The Shooting in the Shop
Page 17
‘Oh yes. I often used to go back to her place after school. With Ricky. For tea.’
‘And do you know what relation she was to him? Was she Flora Le Bonnier’s sister?’
‘I don’t think she was a relation.’
‘But he called her Auntie Vi.’
‘That’s what she liked to be called. By all the kids. She looked after other kids, you see, as well as Ricky.’
‘What, she was a kind of paid child minder?’
‘More a foster parent, I think you’d call it. All the kids loved her.’

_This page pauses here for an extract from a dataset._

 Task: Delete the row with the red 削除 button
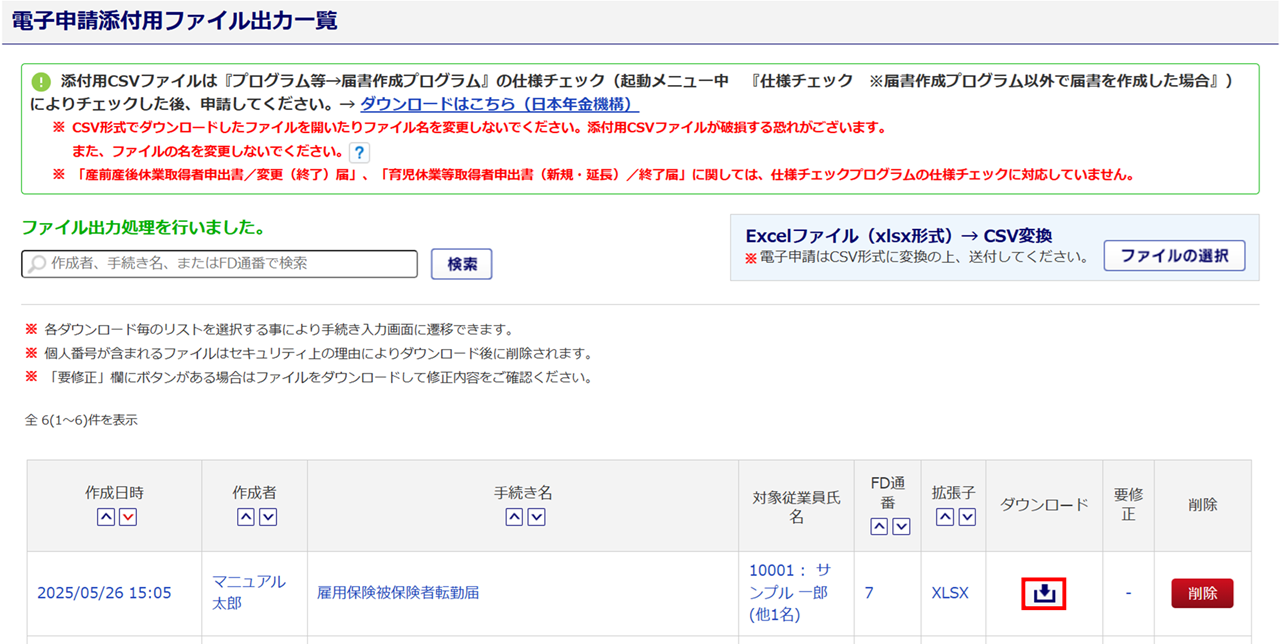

Jude’s mind was having difficulty keeping track of the new information, and the new thoughts that led from it. ‘Did Ricky talk much about his mother when you knew him?’
‘No. Very little.’
‘Or his father?’
‘He never mentioned a father.’
‘But people . . . other children at school, they must have asked if he was related to Flora Le Bonnier?’
‘Why should they have done?’
‘Well, it’s not a very usual surname, is it?’
‘Le Bonnier?’
‘Yes.’
‘But Ricky wasn’t called Le Bonnier at school.’
‘What was he called?’
‘He was just “Ricky Brown” then.’
‘So when did he start calling himself Le Bonnier?’
‘When he went up to London. When he pretended he wasn’t married to me. When he came under the influence of the first Devil Woman.’
Oh, thought Jude, here we go again.
Gulliver finally got his walk, with his mistress and her neighbour. Because she didn’t want him chewing unsavoury things on the beach with his injured gums, Carole kept him on the lead. He took a very dim view of that.
Carole and Jude had agreed that they had to pay a visit to Old Garge. He was the only one who had potentially new information, which might untangle some of the confusions that were building up around their investigation.
The padlock was in place on the hut’s door, locking the hasp on to its ring. Knocking produced no reaction. No classical music wafted from the interior. The place was empty and, though Carole had only been there a few hours before, it felt as though it had been empty for a long time. And that it might stay that way for a long time, too.
As the two women walked back up the beach, they were aware of the scrutiny of two uniformed officers sitting in a Panda car by the Promenade. The men had clearly been watching their approach to the hut. Carole and Jude were not the only people interested in the whereabouts of Old Garge.
Chapter Twenty-Six
If it hadn’t been for Gulliver, they would have had a drink at the Crown and Anchor. But he wasn’t allowed in the pub, and leaving him tied up outside on a winter’s day would have been sheer cruelty. So they returned to High Tor and while the dog settled down in front of the Aga, Carole opened another of the Chilean Chardonnays. ‘Most people still think it’s Christmas, after all,’ she said.
The Aga’s heat was cosy, so they stayed in the kitchen.
‘I’ve just realized’, Carole announced, ‘that we’ve been very stupid.’
‘In what way?’
‘Well, there’s one question we should have asked ourselves much earlier, as soon as we met Ricky Le Bonnier.’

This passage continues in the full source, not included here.